This post is about how to test modern web applications that have complex external dependencies.
Contents
Context
When I started working as a software engineer web apps looked like this:
Then they looked like this:
Now they look more like this:
It is common to have API endpoints that look like this:
That is, workflows where your own code is interleaved with (and often intricately intertwined with) external services. Increasingly, web application servers are message brokers that do some authentication and string together I/O to databases and external cloud services.
Testing has gotten harder. Tests that give you real confidence your code is correct are harder to write because your code is dependent on external services that have very complex internal rules. To make the tests resemble reality at all, you either have to have access to these external services—cloud dependencies—at test time, or you need to fake their behaviour perfectly.
If you had to spend money every time you ran unit tests that would be a very bad developer experience. So the usual solution to this problem is:
- Don’t test at all, except manually against the live services.
- Mocking.
Mocking
Mocking is when you write a module or class that provides the same interface as the real thing, with different internals. Mocks can be classified by how close to reality they are.
A common type of mock is to replace specific operations with hardcoded outputs. For example, where you might upload an object to S3, you intercept the HTTP request and return a hardcoded JSON output with a fake ID and a successful status code. Further down, where you might download the data from S3, you again intercept the request and request hardcoded data. You can test the whole workflow this way, every time you need access to an external service, you hardcode the outputs.
The problem with this approach is it’s completely tautological. What are you asserting? The tests themselves. Your tests reduce to:
response = "derp"
assert response == "derp"
But this isn’t obvious, because hundreds of lines of boilerplate obscure this.
Another problem with fine-grained mocking is the mocked operations are smeared across all the tests, rather than being centralized. If you make a mistake in the hardcoded output, the mistake is not in one central place where fixing it fixes it for all tests, it’s smeared everywhere.
Your tests look like integration tests, but in fact what you have are a bunch of unit tests jammed into the same file, with a bunch of ad-hoc glue in between.
Bad mocks are:
- Too fine-grained.
- Have hardcoded values that have to be coordinated with the unit tests.
- Reduce to tautologies.
Test Against Reality
Prefer, in descending order:
- Test against a local instance of the real service.
- Either:
- Write a service stub: test against a stub object that internally implements the semantics of the service.

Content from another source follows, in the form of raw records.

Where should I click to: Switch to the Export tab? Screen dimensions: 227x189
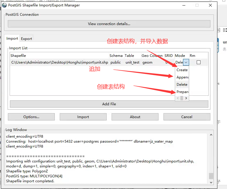(27, 39)
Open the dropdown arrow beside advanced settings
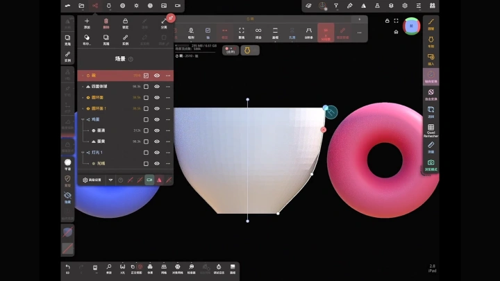The width and height of the screenshot is (500, 281). coord(110,180)
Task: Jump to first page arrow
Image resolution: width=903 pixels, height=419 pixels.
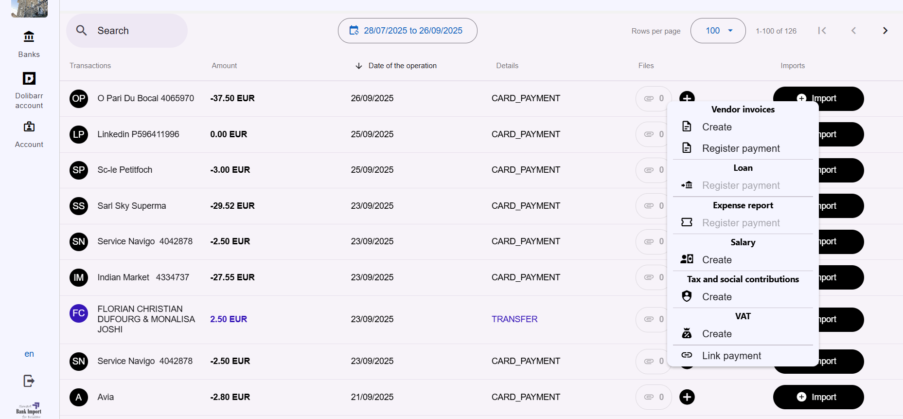Action: 822,31
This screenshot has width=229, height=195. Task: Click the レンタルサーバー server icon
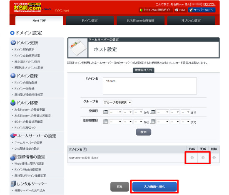click(x=13, y=184)
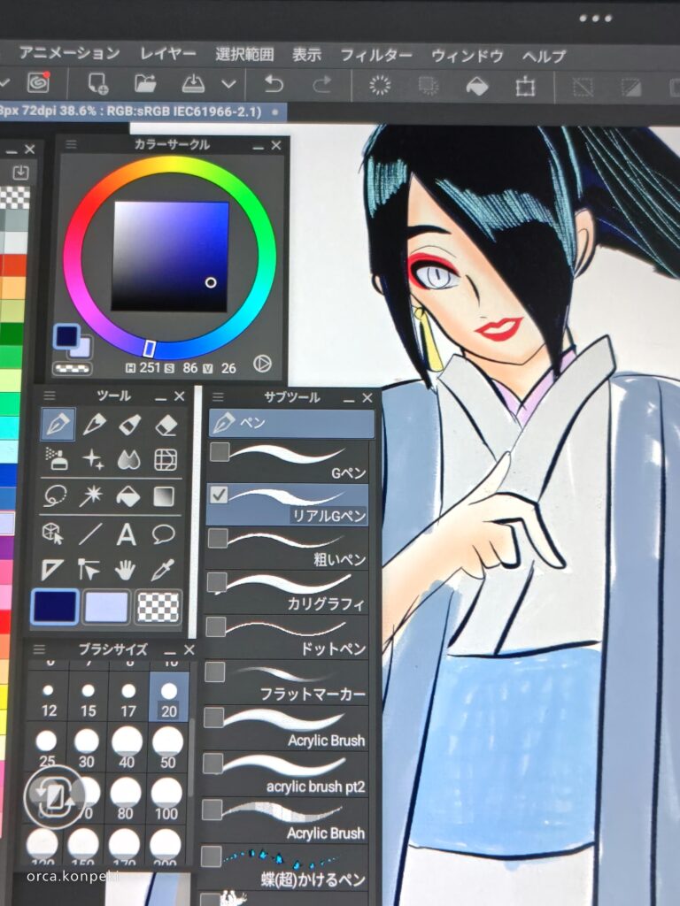
Task: Open the フィルター menu
Action: coord(376,55)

- Write a fake server: test against a fake server that internally implements the semantics of the service.
So, if you don’t have the source code of the service, you still have to reimplement its semantics, either in the source code, or as a separate server that you stand up in local development and CI.
Approach: Service Stubs
Define an interface for the service. Write an implementation that hits the real thing. Write another implementation that provides the same services. Store data in memory. When setting up the tests, pass in the fake implementation.
This has two problems:
- What if the real implementation is wrong? (e.g.: parses JSON responses incorrectly)
- What if the fake incorrectly implements the real thing?
To solve both problems, you can write a script that performs operations against both implementations, and checks that their values are either correct or compatible. This doesn’t have to run along the main unit tests (because it costs money), but it can be run occassionally or to debug issues in the service stub.
The term is from Patterns of Enterprise Application Architecture.
Approach: Fake Servers
Sometimes, access to the external service is not easily centralized, maybe because you have multiple services (in multiple languages) that all access it. In that case, rather than faking the interface for each service, you fake the whole thing: you write a quick and dirty server that exposes the endpoints you need, and implements the semantics of the real service, storing data in memory or whatever.
It doesn’t have to be a complete, or particularly sophisticated implementation: a sub-1000 line Python script often works. It’s then easier to ensure the fake server is correct, than to check the correctness of a thousand ad-hoc mocks smeared across the codebase.